Stored records —

•••

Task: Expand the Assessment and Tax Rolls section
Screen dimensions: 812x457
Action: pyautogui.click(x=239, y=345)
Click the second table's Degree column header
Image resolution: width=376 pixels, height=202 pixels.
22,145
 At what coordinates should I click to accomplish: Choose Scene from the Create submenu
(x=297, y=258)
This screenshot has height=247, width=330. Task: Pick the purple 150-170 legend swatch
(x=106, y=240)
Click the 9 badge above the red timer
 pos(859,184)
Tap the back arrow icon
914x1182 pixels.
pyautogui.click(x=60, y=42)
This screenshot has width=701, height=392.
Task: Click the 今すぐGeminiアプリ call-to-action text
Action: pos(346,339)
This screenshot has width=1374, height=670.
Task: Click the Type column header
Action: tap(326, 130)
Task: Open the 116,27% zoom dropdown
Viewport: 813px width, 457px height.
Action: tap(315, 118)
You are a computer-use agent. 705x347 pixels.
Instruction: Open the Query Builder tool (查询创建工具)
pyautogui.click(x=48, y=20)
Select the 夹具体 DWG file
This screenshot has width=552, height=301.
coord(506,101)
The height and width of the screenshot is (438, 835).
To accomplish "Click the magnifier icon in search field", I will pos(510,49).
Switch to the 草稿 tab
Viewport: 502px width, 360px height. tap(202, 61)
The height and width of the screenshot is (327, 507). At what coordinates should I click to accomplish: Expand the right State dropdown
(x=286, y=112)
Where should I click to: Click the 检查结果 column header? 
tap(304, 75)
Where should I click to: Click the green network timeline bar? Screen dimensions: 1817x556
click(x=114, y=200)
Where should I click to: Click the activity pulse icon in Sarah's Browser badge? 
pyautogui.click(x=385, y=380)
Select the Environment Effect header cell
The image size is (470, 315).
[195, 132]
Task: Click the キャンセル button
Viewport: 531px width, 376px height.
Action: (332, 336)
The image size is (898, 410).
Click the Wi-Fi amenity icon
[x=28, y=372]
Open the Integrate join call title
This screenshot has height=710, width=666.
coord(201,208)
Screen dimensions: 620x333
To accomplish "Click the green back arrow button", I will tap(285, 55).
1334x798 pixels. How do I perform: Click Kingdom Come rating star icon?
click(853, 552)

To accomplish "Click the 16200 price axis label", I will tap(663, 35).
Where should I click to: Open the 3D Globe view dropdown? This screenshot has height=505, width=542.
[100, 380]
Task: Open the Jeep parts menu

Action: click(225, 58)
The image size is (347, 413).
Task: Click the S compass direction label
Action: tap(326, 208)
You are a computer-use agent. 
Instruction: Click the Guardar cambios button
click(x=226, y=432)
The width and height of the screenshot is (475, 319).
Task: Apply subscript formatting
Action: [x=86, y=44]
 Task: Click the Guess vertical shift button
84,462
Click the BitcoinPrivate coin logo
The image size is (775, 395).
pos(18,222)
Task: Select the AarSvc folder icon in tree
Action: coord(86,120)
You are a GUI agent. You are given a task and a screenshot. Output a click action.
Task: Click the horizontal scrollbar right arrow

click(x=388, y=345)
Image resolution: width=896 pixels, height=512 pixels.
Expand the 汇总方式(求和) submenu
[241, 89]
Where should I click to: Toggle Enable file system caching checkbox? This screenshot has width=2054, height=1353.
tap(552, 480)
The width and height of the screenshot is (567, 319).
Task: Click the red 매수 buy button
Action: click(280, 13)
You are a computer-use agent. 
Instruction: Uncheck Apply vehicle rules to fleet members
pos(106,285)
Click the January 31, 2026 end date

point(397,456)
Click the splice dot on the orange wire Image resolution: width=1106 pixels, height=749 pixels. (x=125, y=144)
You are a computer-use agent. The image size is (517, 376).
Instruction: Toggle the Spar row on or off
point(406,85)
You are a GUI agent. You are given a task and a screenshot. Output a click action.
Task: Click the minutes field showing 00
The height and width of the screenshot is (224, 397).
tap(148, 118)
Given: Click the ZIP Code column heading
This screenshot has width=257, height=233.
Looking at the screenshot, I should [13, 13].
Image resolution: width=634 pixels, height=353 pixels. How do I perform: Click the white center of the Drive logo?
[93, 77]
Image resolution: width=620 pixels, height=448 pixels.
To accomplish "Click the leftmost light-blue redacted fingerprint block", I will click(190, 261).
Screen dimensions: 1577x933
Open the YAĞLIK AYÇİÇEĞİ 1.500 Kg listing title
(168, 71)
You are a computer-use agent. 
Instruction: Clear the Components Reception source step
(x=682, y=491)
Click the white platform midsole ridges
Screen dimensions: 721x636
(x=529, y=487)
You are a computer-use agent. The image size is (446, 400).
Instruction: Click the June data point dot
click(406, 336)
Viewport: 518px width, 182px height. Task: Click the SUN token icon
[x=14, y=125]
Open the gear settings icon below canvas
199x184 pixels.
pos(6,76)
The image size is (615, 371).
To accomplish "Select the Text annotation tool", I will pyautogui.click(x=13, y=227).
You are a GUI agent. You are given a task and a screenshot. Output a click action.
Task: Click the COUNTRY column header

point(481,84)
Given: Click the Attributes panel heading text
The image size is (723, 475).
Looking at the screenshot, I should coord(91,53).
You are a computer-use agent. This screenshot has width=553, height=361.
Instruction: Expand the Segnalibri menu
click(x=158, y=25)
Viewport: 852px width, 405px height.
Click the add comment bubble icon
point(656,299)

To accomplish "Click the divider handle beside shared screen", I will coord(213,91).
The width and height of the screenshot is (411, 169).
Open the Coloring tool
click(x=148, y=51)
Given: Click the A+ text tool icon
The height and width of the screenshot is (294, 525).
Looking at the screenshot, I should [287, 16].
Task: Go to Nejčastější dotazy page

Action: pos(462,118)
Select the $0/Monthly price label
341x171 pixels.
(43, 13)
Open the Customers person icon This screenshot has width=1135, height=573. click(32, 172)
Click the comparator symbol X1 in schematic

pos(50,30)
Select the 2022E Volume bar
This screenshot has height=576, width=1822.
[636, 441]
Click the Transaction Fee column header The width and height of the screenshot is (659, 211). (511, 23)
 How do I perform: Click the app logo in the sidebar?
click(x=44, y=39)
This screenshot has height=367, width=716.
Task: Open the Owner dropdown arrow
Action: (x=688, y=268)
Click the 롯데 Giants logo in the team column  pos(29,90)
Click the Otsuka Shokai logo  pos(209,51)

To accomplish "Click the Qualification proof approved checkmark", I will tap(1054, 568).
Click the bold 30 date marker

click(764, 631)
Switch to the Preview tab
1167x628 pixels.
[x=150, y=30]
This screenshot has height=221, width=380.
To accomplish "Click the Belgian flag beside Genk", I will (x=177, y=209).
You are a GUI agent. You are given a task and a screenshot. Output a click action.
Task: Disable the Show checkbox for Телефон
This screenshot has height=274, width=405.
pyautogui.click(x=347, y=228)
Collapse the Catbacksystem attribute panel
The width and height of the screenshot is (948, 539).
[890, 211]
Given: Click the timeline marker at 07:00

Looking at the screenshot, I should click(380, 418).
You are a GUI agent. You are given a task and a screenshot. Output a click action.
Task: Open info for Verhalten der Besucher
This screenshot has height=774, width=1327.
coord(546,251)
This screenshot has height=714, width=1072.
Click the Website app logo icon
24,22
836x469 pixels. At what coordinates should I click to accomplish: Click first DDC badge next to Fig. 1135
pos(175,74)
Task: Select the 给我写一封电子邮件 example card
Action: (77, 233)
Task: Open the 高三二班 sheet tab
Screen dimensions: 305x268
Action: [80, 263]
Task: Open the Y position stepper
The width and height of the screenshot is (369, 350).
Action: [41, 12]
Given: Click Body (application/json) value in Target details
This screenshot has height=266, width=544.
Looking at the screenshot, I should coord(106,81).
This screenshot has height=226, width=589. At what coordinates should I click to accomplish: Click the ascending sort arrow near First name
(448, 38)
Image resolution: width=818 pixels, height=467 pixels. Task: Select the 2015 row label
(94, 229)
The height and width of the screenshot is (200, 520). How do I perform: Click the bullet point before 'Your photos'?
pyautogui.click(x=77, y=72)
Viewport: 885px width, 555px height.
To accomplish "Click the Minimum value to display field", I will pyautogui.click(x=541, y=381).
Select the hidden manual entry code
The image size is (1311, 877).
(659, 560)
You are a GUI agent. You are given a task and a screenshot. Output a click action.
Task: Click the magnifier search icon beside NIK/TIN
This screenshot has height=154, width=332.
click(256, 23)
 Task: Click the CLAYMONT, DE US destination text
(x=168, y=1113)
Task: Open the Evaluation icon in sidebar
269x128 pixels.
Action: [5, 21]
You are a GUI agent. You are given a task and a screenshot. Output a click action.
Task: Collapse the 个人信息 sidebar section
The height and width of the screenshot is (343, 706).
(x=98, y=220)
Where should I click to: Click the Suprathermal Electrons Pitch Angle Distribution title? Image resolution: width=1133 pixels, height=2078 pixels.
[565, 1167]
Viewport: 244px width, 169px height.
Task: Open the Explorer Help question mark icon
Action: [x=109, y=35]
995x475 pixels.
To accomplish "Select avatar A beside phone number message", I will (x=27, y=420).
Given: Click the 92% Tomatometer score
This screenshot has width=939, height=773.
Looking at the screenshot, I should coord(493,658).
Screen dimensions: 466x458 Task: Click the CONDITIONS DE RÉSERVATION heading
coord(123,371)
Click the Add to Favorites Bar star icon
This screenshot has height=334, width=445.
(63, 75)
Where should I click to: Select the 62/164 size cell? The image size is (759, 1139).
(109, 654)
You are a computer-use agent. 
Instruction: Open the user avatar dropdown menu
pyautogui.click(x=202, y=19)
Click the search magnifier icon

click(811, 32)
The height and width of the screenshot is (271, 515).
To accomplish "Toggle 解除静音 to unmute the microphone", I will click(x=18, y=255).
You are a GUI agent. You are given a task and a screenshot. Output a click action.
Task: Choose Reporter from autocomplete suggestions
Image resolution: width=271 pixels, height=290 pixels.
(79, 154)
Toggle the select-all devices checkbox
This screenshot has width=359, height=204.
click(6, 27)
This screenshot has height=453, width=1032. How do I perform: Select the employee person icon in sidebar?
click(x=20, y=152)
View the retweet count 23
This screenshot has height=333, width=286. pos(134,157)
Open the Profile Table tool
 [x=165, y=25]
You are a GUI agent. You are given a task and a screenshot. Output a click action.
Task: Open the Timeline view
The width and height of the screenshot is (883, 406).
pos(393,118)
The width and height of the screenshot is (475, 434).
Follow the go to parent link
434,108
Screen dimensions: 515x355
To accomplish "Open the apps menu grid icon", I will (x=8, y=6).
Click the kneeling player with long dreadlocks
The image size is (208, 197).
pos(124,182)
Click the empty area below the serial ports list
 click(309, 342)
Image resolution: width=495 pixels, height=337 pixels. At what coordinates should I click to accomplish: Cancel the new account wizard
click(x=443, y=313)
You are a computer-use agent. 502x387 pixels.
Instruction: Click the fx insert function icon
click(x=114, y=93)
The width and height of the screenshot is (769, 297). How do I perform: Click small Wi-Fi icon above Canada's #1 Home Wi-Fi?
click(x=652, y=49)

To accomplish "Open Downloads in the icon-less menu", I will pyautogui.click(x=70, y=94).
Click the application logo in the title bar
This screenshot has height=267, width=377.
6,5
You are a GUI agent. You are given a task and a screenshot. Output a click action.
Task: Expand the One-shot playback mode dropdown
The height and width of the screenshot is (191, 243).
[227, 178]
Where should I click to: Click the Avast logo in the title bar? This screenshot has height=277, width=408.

•••

Requirement —
All lines from the beginning of the entries through the line marked "Screen dimensions: 620x333" are to be output exactly; nothing else belongs in the answer.

Exercise solution —
Task: Expand the Assessment and Tax Rolls section
Screen dimensions: 812x457
Action: pyautogui.click(x=239, y=345)
Click the second table's Degree column header
Image resolution: width=376 pixels, height=202 pixels.
22,145
 At what coordinates should I click to accomplish: Choose Scene from the Create submenu
(x=297, y=258)
This screenshot has height=247, width=330. Task: Pick the purple 150-170 legend swatch
(x=106, y=240)
Click the 9 badge above the red timer
 pos(859,184)
Tap the back arrow icon
914x1182 pixels.
pyautogui.click(x=60, y=42)
This screenshot has width=701, height=392.
Task: Click the 今すぐGeminiアプリ call-to-action text
Action: pos(346,339)
This screenshot has width=1374, height=670.
Task: Click the Type column header
Action: tap(326, 130)
Task: Open the 116,27% zoom dropdown
Viewport: 813px width, 457px height.
Action: tap(315, 118)
You are a computer-use agent. 705x347 pixels.
Instruction: Open the Query Builder tool (查询创建工具)
pyautogui.click(x=48, y=20)
Select the 夹具体 DWG file
This screenshot has width=552, height=301.
coord(506,101)
The height and width of the screenshot is (438, 835).
To accomplish "Click the magnifier icon in search field", I will pos(510,49).
Switch to the 草稿 tab
Viewport: 502px width, 360px height. tap(202, 61)
The height and width of the screenshot is (327, 507). At what coordinates should I click to accomplish: Expand the right State dropdown
(x=286, y=112)
Where should I click to: Click the 检查结果 column header? 
tap(304, 75)
Where should I click to: Click the green network timeline bar? Screen dimensions: 1817x556
click(x=114, y=200)
Where should I click to: Click the activity pulse icon in Sarah's Browser badge? 
pyautogui.click(x=385, y=380)
Select the Environment Effect header cell
The image size is (470, 315).
[195, 132]
Task: Click the キャンセル button
Viewport: 531px width, 376px height.
Action: (332, 336)
The image size is (898, 410).
Click the Wi-Fi amenity icon
[x=28, y=372]
Open the Integrate join call title
This screenshot has height=710, width=666.
coord(201,208)
Screen dimensions: 620x333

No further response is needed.